THE RECORDS:
────────────────

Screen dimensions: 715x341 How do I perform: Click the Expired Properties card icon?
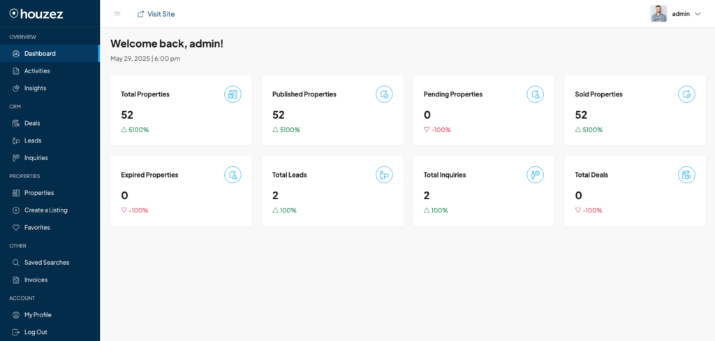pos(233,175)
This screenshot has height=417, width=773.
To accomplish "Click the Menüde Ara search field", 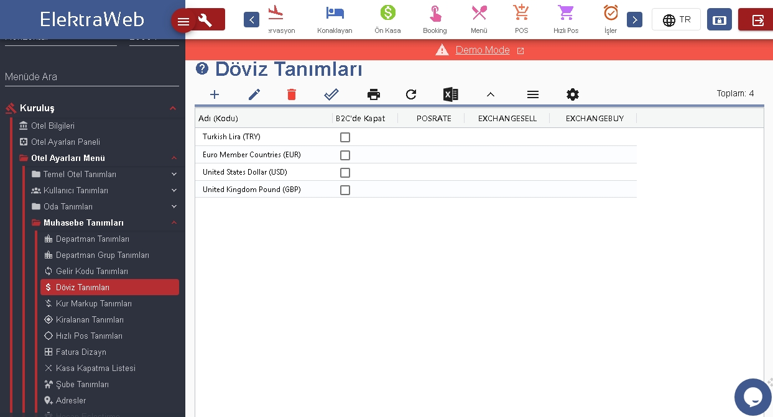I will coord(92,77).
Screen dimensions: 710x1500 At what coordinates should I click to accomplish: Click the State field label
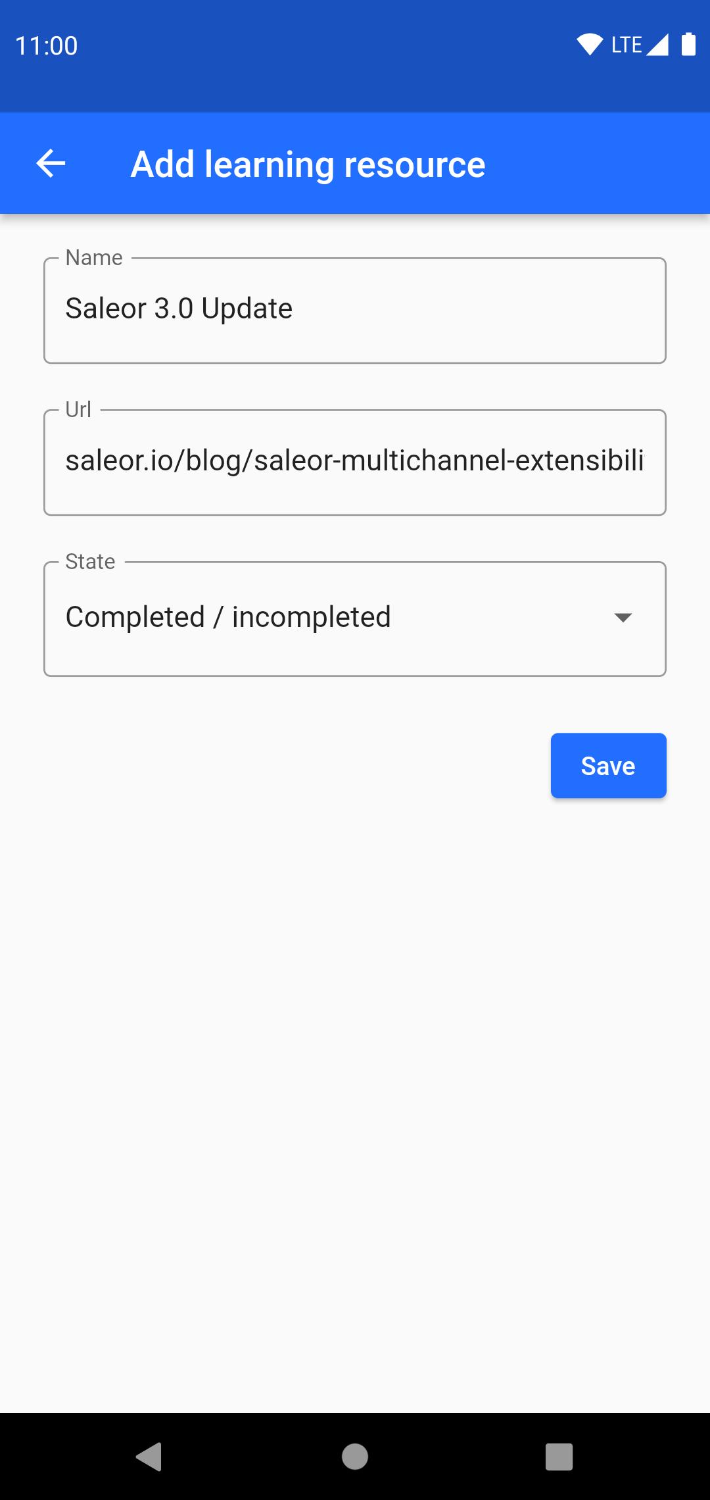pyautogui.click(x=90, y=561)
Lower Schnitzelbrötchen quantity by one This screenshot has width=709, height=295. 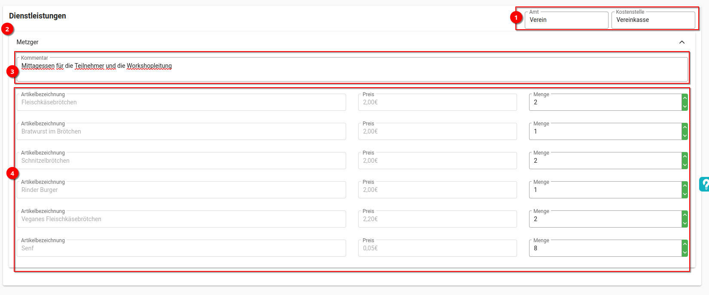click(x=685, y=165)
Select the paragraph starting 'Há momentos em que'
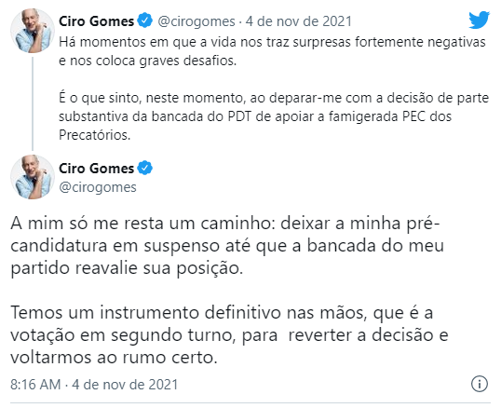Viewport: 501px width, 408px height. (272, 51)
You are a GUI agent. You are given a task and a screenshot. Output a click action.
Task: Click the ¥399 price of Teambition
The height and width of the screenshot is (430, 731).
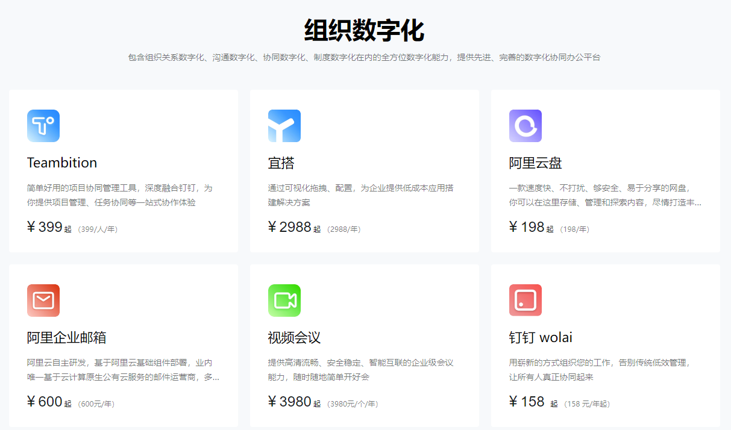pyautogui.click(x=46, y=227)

────────────────

TASK DESCRIPTION: Restate word for word each line from the one containing "Select the paragraph" through the end of the material, pictures excluded.

SOLUTION TO THIS EXERCISE:
Select the paragraph starting 'Há momentos em que'
Viewport: 501px width, 408px height. (272, 51)
You are a GUI agent. You are given a task and a screenshot. Output a click action.
Task: Click the ¥399 price of Teambition
The height and width of the screenshot is (430, 731).
pyautogui.click(x=46, y=227)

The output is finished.